Copy out the London sayings text below, word for word, from "don’t be a sinner, be" down to "shouty Nelson’s Column.".
### Reading passage ###
| as sure as the devil is in London
                                    A provincial saying casting aspersions on the virtue of Londoners. The proverb also crossed the Atlantic.
 ‘Ay!’
                                    says the [Somerset] landlord, ‘we have a saying here in our country that ’tis as sure as the devil is in London,
                                    and if he was not there they could not be so wicked as they be.’
 Henry Fielding, in The Covent Garden Journal
                                    (23 April 1752)
 
 
 as the bell clinks, so the fool thinks or
                                    as the fool thinks, so the bell clinks A foolish person believes what he desires. The tale says that when Dick
                                    Whittington ran away from his master, and had got as far as Highgate Hill, he was hungry, tired and wished to return. The
                                    bells of St Mary-le-Bow began to ring, and Whittington fancied they said: ‘Turn again, Whittington, lord mayor of London.’
                                    The bells clinked in response to the boy’s thoughts.
                                    
 don’t be a sinner, be a winnerThe
                                    mantra of Philip Howard (b.1954), sometimes known as ‘megaphone man’, who around 1994 began haranguing West End
                                    shoppers with anti-consumerist, pro-faith messages. In 2006 he was served with an anti-social behaviour order, banning him
                                    from amplified preaching in the vicinity of Oxford Circus. He subsequently made appearances elsewhere and sometimes quietly
                                    distributed tracts at his old locus standi.
 Last summer he was cleared of harassment, and, satisfied,
                                    told journalists: ‘This proves once and for all that Satan won’t win.’ He’s a London landmark, a red-faced
                                    Big Ben or shouty Nelson’s Column.
### Source data ###
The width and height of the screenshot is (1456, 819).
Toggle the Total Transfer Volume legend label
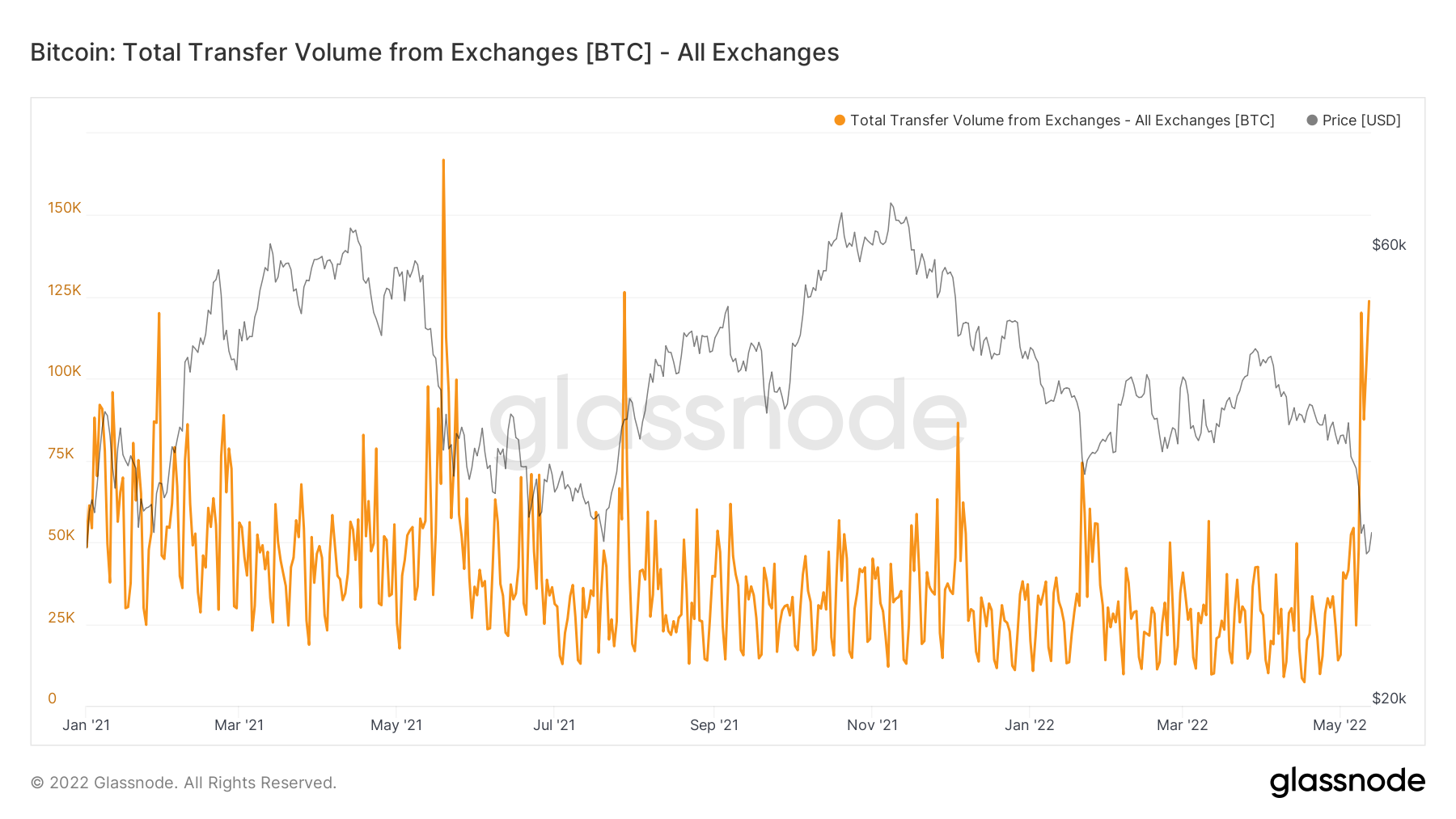1062,120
###
Response to the exercise
don’t be a sinner, be a winnerThe
                                    mantra of Philip Howard (b.1954), sometimes known as ‘megaphone man’, who around 1994 began haranguing West End
                                    shoppers with anti-consumerist, pro-faith messages. In 2006 he was served with an anti-social behaviour order, banning him
                                    from amplified preaching in the vicinity of Oxford Circus. He subsequently made appearances elsewhere and sometimes quietly
                                    distributed tracts at his old locus standi.
 Last summer he was cleared of harassment, and, satisfied,
                                    told journalists: ‘This proves once and for all that Satan won’t win.’ He’s a London landmark, a red-faced
                                    Big Ben or shouty Nelson’s Column.